The contrast and adaptation effects we observe can be predicted from previous intracellular recording data and the spike threshold model (Anderson et al. 2000; Carandini and Ferster 1997, 2000; Mechler and Ringach 2002; Priebe et al. 2004). Intracellular recordings have shown that the modulation ratio of the membrane potential (V1/V0) is unimodal, but skewed toward low V1/V0 ratios (Priebe et al. 2004). Around 40% of cells defined as simple using extracellular F1/F0 ratios also have V1/V0 ratios >1. Furthermore, another 25% of cells defined as simple using F1/F0 ratios have V1/V0 ratios >0.6, so 65% of simple cells have highly phase sensitive membrane oscillations (Priebe et al. 2004). Conversely, from the same data set only around 5% of cells defined extracellularly as complex have V1/V0 ratios >0.6. Thus there is a strong bias toward complex cells having only small-amplitude membrane oscillations in response to moving gratings. Consequently, the bimodal distribution of spiking modulation ratios (F1/F0) arises from two sources: 1) the degree to which the membrane potential oscillates in response to a moving grating, which can be manipulated by the amount of converging, spatially offset inputs (Chance et al. 1999; Hubel and Wiesel 1962; Tao et al. 2002), and 2) the bimodal distribution can arise from the nonlinear relationship between membrane potential and firing rate produced by the spike threshold (Mechler and Ringach 2002; Priebe et al. 2004). The latter is of particular importance for cells that have very low V1/V0 ratios but have F1/F0 ratios >1.
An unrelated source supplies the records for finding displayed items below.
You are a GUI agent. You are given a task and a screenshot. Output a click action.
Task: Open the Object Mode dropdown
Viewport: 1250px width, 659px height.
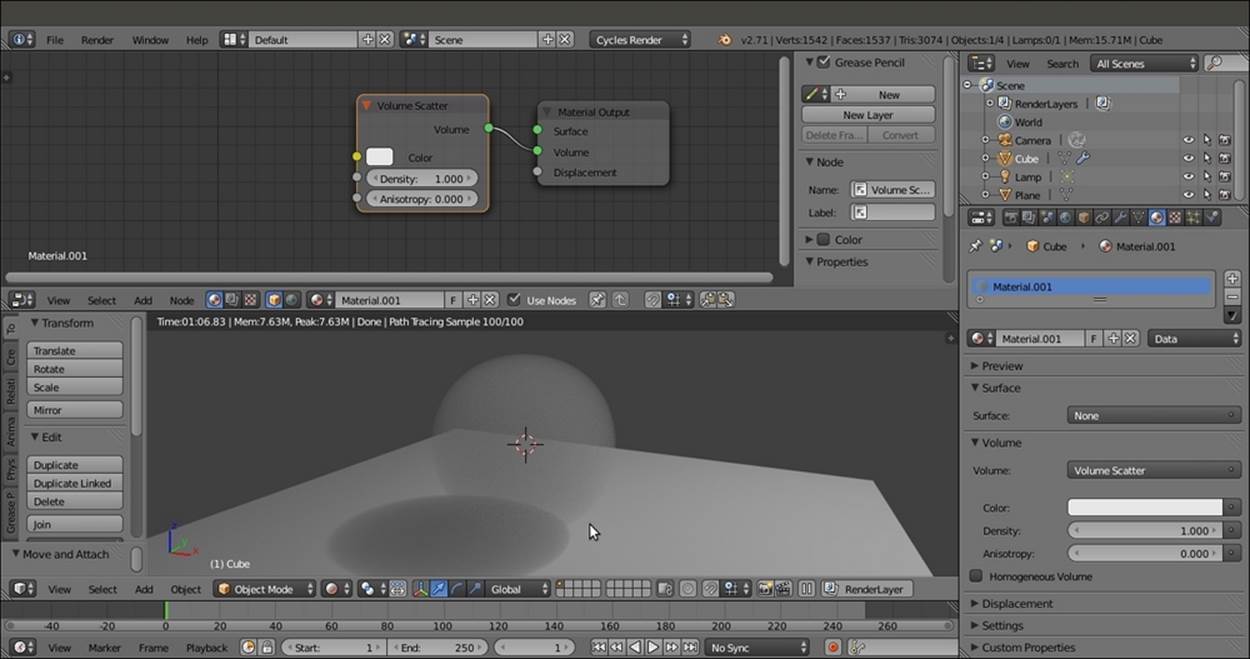click(265, 589)
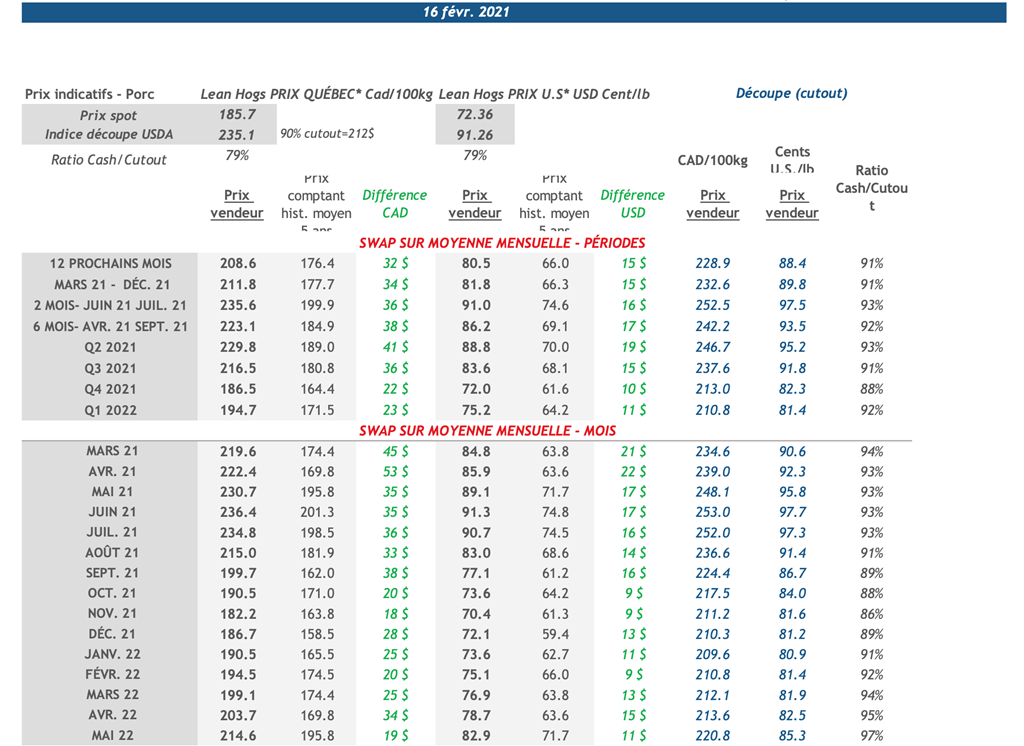Select the 6 MOIS- AVR. 21 SEPT. 21 row

point(110,326)
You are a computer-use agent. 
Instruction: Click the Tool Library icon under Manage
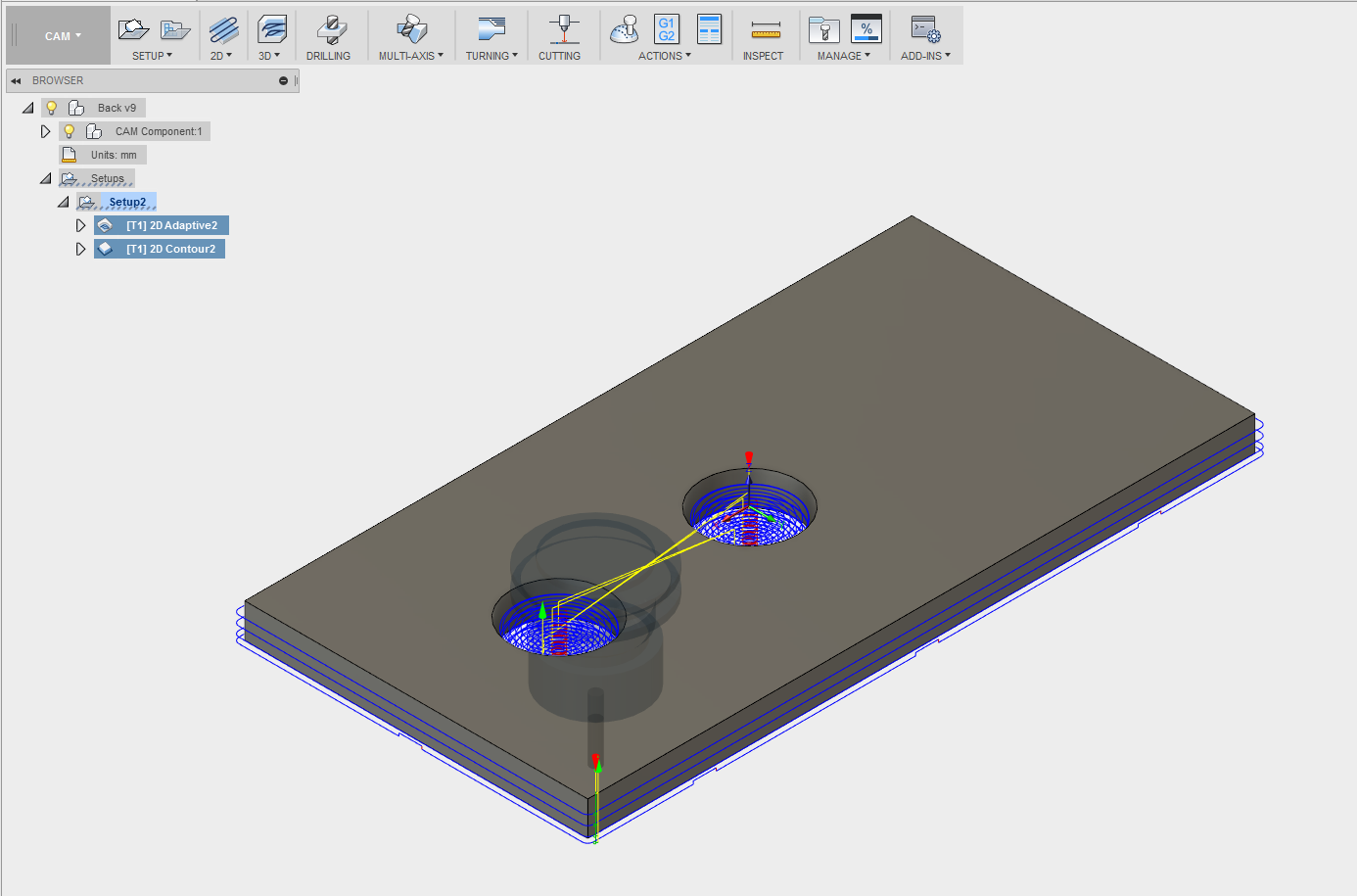[822, 30]
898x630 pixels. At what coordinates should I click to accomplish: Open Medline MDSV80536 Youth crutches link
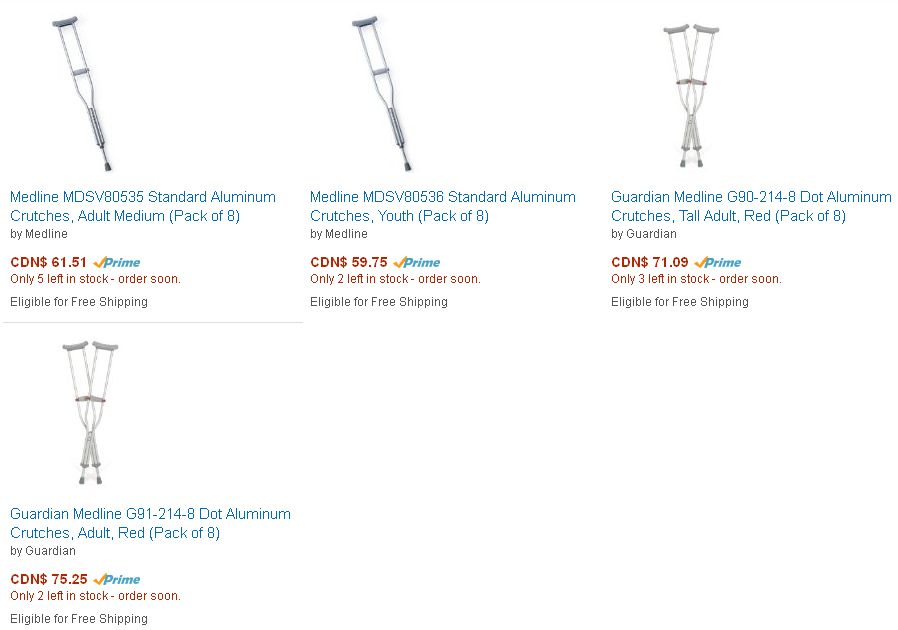click(443, 206)
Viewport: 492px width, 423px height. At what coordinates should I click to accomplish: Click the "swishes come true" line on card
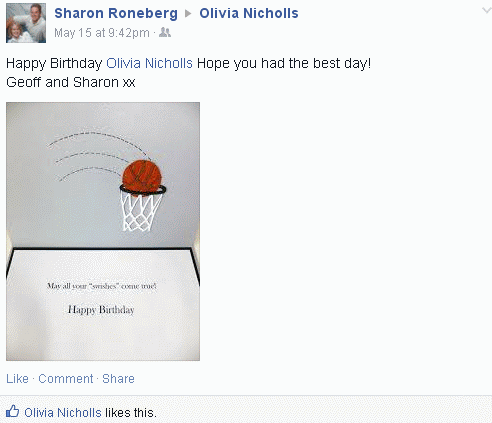coord(101,286)
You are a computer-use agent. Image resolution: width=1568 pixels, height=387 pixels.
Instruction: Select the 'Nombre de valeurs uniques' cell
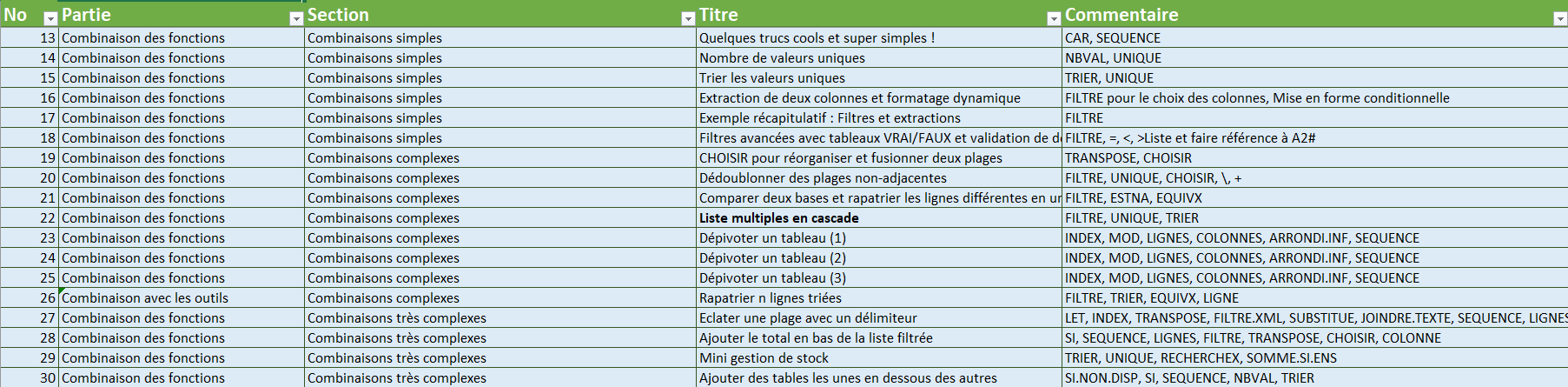pos(879,57)
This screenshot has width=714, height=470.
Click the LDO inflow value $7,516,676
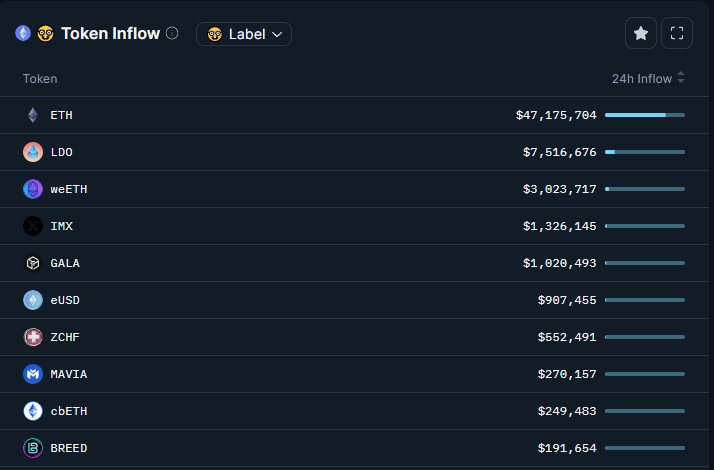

Importantly, the V0 values of complex cells show stronger contrast gain than the V1 and contrast adaptation preferentially decreases the V0, whereas the V1 is barely affected (Carandini and Ferster 1997, 2000; Sanchez-Vives et al. 2000). The spiking data for the complex cell in Fig. 2C (see also Fig. 3B) also indicate that decreasing contrast affects the F0 much more than the F1. Thus from both intracellular and extracellular data, it is clear that the nonoscillating component of the response (the V0, F0, or DC components) is much more sensitive to changes in contrast and adaptation than the phase-locked oscillating component (the V1 or F1). Other stimulus parameters also change V1/V0 and F1/F0 ratios, notably the spatial frequency of the gratings (Movshon et al. 1978a,b; Priebe et al. 2004; Skottun et al. 1991). Complex cells have modulated responses at low spatial frequencies because bar widths are similar to the receptive field widths. On the contrary, simple cells can have phase-invariant responses at high spatial frequencies because their ON and OFF zones are covered by many relatively narrow bright and dark bars, thus removing strongly modulated input. Thus it is important to remember that the discussion of the contrast dependence of V1/V0 and F1/F0 ratios is based strictly on stimulation at the optimum spatial frequency of the stimulated cell, which does not change with contrast (Sceniak et al. 1999, 2002).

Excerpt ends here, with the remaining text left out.